5. Supported serial boot interfaces
The boot ROM code provides functionality for downloading code over a serial boot interface into the internal RAM of the STM32N6 MCU. Typically, downloading code over a serial boot interface is used to update the FSBL stored on a flash-type attached boot memory device. The boot ROM code supports the following types of serial boot interfaces:
- USART type of serial interface using three different USART hardware function instances
- USB interface (USB 2.0 HS)
6. Secure boot
6.1 Secure boot overview
The boot ROM code oversees the first stage in the trust chain, implementing a secure boot process that includes parameter checks, image authentication, and jumping to the payload.
6.2 Parameter Checks
The boot ROM code checks all parameters needed for authentication. This includes the presence of headers extension flag, verifying headers parameters and geometry, and ensuring the image version is equal to or greater than the OTP monotonic counter.
- Image authentication
The image authentication process includes signature verification, key revocation, image decryption, and FSBL version update.
- Signature verification
The boot ROM code implements ECDSA 256 and ECDSA 384 algorithm sequences for signature verification.
- ECDSA key revocation
If the signature verification is successful, the boot ROM code applies key revocation as required.
- Image decryption
The boot ROM code follows a sequence for FSBL decryption, including deriving the decryption key, decrypting the FSBL, calculating the plain FSBL SHA256, and comparing the 128 MSB bits.
- FSBL version update
If the FSBL version is higher than the OTP monotonic counter, the boot ROM code updates the OTP to match the FSBL version.

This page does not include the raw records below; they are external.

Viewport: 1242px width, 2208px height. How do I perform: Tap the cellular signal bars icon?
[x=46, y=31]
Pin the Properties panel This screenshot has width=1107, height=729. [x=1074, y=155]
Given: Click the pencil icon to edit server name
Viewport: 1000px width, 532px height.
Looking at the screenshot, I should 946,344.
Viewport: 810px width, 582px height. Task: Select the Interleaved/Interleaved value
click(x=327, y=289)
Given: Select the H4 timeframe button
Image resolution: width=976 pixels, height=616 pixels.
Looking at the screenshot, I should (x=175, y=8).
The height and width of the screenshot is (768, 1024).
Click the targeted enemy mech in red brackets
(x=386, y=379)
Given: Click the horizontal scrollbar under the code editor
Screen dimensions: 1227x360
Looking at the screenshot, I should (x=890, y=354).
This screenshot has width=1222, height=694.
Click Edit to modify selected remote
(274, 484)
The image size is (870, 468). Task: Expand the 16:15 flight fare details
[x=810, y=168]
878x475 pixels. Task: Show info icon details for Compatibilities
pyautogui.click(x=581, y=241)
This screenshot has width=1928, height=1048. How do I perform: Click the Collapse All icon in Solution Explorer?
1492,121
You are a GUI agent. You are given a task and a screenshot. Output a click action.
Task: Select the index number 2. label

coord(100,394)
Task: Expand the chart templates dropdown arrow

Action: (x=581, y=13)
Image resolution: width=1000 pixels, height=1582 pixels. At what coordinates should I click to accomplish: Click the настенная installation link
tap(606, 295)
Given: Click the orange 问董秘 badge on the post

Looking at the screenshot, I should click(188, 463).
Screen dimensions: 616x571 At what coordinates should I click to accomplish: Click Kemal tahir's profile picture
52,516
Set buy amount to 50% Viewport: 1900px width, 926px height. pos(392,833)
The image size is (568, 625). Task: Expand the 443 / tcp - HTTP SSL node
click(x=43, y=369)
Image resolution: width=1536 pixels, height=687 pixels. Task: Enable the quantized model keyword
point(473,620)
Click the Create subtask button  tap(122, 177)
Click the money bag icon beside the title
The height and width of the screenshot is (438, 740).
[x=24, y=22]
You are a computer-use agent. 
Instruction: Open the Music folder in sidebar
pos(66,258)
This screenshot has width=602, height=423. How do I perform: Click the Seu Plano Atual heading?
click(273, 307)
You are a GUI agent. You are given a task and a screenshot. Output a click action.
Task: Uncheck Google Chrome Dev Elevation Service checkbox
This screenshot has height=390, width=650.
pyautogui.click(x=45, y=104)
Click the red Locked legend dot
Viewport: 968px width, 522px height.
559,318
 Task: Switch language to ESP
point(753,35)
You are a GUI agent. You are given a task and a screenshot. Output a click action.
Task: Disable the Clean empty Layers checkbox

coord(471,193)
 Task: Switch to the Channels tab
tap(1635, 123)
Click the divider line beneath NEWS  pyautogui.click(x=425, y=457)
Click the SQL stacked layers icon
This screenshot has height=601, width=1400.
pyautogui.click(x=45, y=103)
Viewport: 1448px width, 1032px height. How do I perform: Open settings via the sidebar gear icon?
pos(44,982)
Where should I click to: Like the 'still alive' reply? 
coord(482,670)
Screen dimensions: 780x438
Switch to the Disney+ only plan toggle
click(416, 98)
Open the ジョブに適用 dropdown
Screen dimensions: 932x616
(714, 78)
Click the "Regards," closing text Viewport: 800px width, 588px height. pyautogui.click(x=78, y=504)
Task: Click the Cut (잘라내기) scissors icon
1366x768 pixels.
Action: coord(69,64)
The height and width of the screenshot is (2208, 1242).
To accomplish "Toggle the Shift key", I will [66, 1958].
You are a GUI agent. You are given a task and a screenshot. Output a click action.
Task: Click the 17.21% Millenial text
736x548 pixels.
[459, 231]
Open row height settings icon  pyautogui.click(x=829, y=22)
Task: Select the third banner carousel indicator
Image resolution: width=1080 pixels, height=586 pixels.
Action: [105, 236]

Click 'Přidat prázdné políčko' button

7. Error and trace logging
The boot ROM code manages errors and traces, using a dedicated GPIO to communicate statuses and writing binary traces to memory. In case of a blocking failure, the boot ROM code writes a UART log error to the debug GPIO pin. Note that PG10 (AF11) is connected to BOOTFAILED, so you can see a toggle LED in case of failure.
Conclusion
The STM32N6 boot ROM is essential to start the microcontroller. It initializes the system, handles resets, selects the boot device, and ensures a secure boot process. During development, the DEV boot mode makes debugging easier. The boot ROM supports various memory devices and serial interfaces, providing flexibility and security for your applications.